### Task to complete
Reproduce the listing exactly, so that no line differs from the original.

### Exercise materials

=== Begin Enclosure ===

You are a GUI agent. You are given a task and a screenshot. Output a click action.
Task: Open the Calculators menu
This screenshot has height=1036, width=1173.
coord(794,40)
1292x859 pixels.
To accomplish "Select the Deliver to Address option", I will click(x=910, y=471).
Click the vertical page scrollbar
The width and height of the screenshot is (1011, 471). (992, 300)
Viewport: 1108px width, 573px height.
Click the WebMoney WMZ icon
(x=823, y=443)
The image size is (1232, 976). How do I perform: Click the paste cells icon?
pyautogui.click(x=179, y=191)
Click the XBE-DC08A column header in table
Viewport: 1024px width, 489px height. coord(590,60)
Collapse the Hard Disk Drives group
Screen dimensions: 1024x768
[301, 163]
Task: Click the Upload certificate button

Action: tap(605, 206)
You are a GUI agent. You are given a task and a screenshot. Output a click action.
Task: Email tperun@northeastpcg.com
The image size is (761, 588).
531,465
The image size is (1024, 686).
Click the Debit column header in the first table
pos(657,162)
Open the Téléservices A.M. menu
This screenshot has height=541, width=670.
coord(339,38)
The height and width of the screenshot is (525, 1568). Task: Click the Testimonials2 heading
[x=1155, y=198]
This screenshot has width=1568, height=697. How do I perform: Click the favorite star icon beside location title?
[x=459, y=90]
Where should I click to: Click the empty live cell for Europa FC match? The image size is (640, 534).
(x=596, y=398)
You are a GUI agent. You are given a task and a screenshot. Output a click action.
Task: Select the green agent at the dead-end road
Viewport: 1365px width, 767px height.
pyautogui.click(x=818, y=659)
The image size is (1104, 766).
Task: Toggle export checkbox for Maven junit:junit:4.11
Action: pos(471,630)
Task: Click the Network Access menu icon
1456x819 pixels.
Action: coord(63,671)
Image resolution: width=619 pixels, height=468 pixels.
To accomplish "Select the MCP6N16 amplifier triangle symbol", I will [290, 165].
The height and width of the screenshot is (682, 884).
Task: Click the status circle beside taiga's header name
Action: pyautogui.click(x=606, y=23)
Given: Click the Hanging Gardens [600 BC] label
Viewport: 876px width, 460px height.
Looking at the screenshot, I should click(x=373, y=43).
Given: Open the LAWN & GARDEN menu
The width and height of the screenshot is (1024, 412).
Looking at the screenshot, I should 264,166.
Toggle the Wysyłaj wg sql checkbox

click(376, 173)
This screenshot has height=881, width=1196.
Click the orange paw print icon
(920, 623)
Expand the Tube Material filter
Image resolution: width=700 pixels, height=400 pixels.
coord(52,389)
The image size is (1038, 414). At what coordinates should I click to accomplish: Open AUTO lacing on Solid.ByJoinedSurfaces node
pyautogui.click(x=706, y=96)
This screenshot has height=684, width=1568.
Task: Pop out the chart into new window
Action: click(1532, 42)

=== End Enclosure ===

### Finished task
You are a GUI agent. You are given a task and a screenshot. Output a click action.
Task: Open the Calculators menu
This screenshot has height=1036, width=1173.
coord(794,40)
1292x859 pixels.
To accomplish "Select the Deliver to Address option", I will click(x=910, y=471).
Click the vertical page scrollbar
The width and height of the screenshot is (1011, 471). (992, 300)
Viewport: 1108px width, 573px height.
Click the WebMoney WMZ icon
(x=823, y=443)
The image size is (1232, 976). How do I perform: Click the paste cells icon?
pyautogui.click(x=179, y=191)
Click the XBE-DC08A column header in table
Viewport: 1024px width, 489px height. coord(590,60)
Collapse the Hard Disk Drives group
Screen dimensions: 1024x768
[301, 163]
Task: Click the Upload certificate button

Action: tap(605, 206)
You are a GUI agent. You are given a task and a screenshot. Output a click action.
Task: Email tperun@northeastpcg.com
The image size is (761, 588).
531,465
The image size is (1024, 686).
Click the Debit column header in the first table
pos(657,162)
Open the Téléservices A.M. menu
This screenshot has height=541, width=670.
coord(339,38)
The height and width of the screenshot is (525, 1568). Task: Click the Testimonials2 heading
[x=1155, y=198]
This screenshot has width=1568, height=697. How do I perform: Click the favorite star icon beside location title?
[x=459, y=90]
Where should I click to: Click the empty live cell for Europa FC match? The image size is (640, 534).
(x=596, y=398)
You are a GUI agent. You are given a task and a screenshot. Output a click action.
Task: Select the green agent at the dead-end road
Viewport: 1365px width, 767px height.
pyautogui.click(x=818, y=659)
The image size is (1104, 766).
Task: Toggle export checkbox for Maven junit:junit:4.11
Action: pos(471,630)
Task: Click the Network Access menu icon
1456x819 pixels.
Action: coord(63,671)
Image resolution: width=619 pixels, height=468 pixels.
To accomplish "Select the MCP6N16 amplifier triangle symbol", I will [290, 165].
The height and width of the screenshot is (682, 884).
Task: Click the status circle beside taiga's header name
Action: pyautogui.click(x=606, y=23)
Given: Click the Hanging Gardens [600 BC] label
Viewport: 876px width, 460px height.
Looking at the screenshot, I should click(x=373, y=43).
Given: Open the LAWN & GARDEN menu
The width and height of the screenshot is (1024, 412).
Looking at the screenshot, I should 264,166.
Toggle the Wysyłaj wg sql checkbox

click(376, 173)
This screenshot has height=881, width=1196.
Click the orange paw print icon
(920, 623)
Expand the Tube Material filter
Image resolution: width=700 pixels, height=400 pixels.
coord(52,389)
The image size is (1038, 414). At what coordinates should I click to accomplish: Open AUTO lacing on Solid.ByJoinedSurfaces node
pyautogui.click(x=706, y=96)
This screenshot has height=684, width=1568.
Task: Pop out the chart into new window
Action: click(1532, 42)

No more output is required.